It is always hard to tell your new colleagues that you are out of ideas or you don’t have a perfect solution for the given problem. Like many others , my day to day work consists of facing situations where I am not certain about the solution. After many attempts to come up with concrete solutions myself, I finally I decided to give oblique strategies a try, to think out of the box.

Although this is not a UX method itself, their ‘open to interpretation’ approach allows them to be used in all situations.

Short history 

Oblique Strategies (subtitled Over One Hundred Worthwhile Dilemmas) is a deck of printed cards, created by Brian Eno and Peter Schmidt and first published in 1975. Each card offers an aphorism intended to help artists (particularly musicians) break creative blocks by encouraging lateral thinking. (Wikipedia)

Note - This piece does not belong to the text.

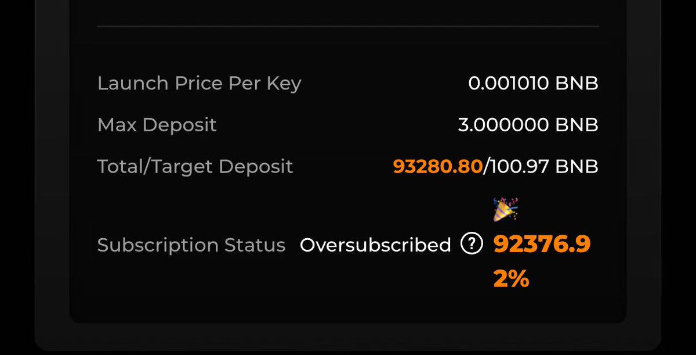Image resolution: width=696 pixels, height=355 pixels.
Task: Click the BNB unit in Max Deposit row
Action: tap(577, 125)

The author Brian Eno says his first oblique strategy was to “Identify your mistakes as a hidden agenda “. However, a very similar concept used by his friend Peter Schmidt was, “Was it really a mistake? “. It is the sharing of notes which gave rise to the oblique strategy cards.

How to use the oblique strategies?

The principle is  simple : just follow the advice dictated by the cards . Sometimes it is an action to perform, an enigmatic quote, a creative principle. Sometimes it is really simple to understand and sometimes it is abstract and open to interpretation.

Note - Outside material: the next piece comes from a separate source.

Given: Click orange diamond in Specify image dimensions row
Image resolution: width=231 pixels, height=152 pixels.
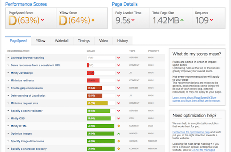Looking at the screenshot, I should (x=119, y=141).
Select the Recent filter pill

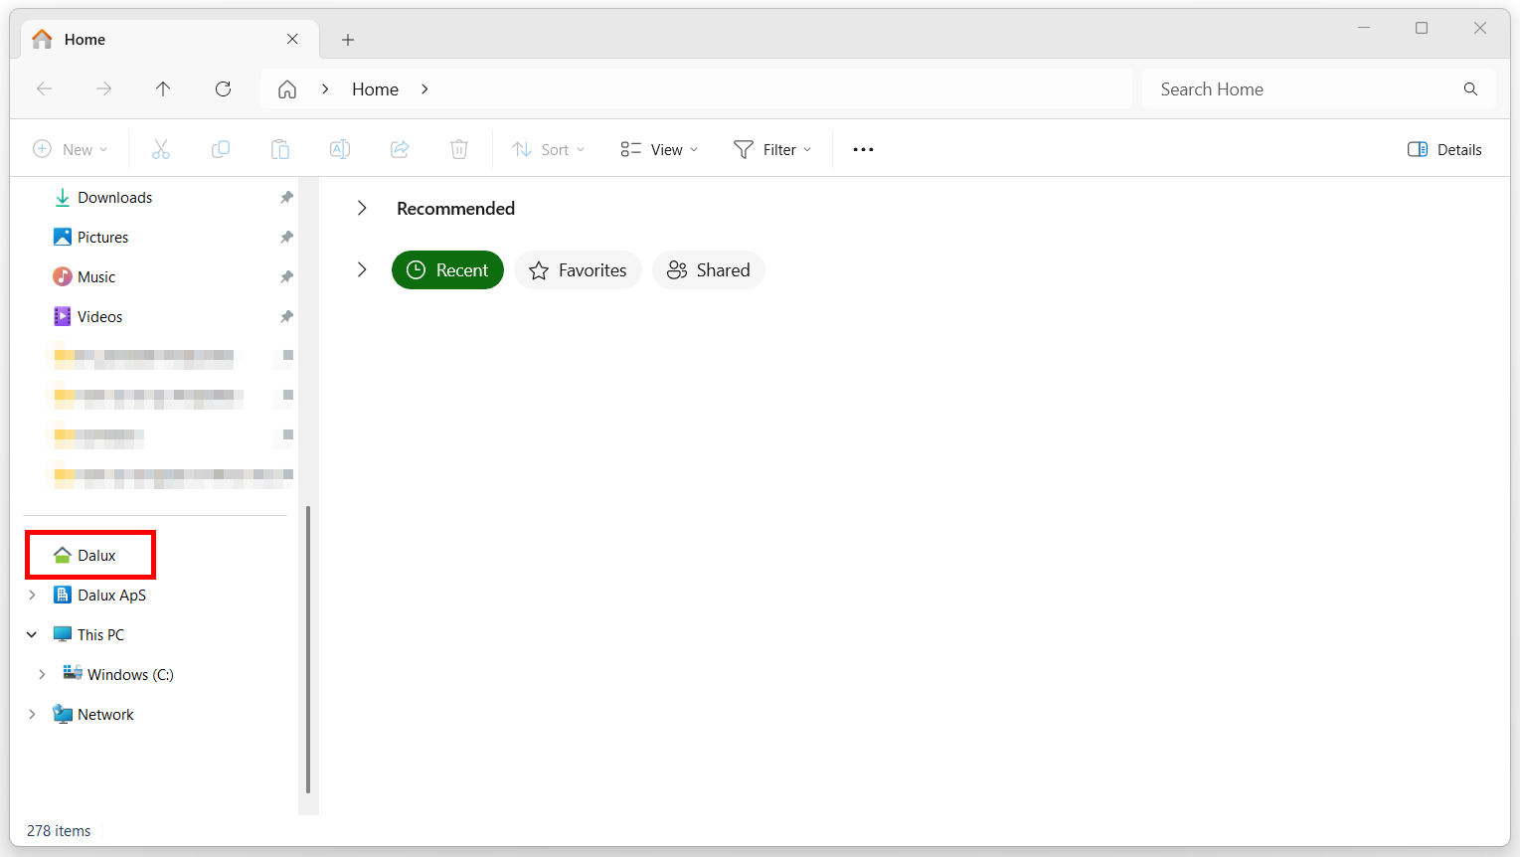(447, 269)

Each card contains a phrase or cryptic remark which can be used to break a deadlock or dilemma situation. Some are specific to music composition; others are more general. Examples include:

  • Try faking it!
  • Are there sections? Consider transitions.
  • What to increase? What to reduce?
  • State the problem in words as clearly as possible.
  • Use an old idea.
  • Back up a few steps. What else could you have done?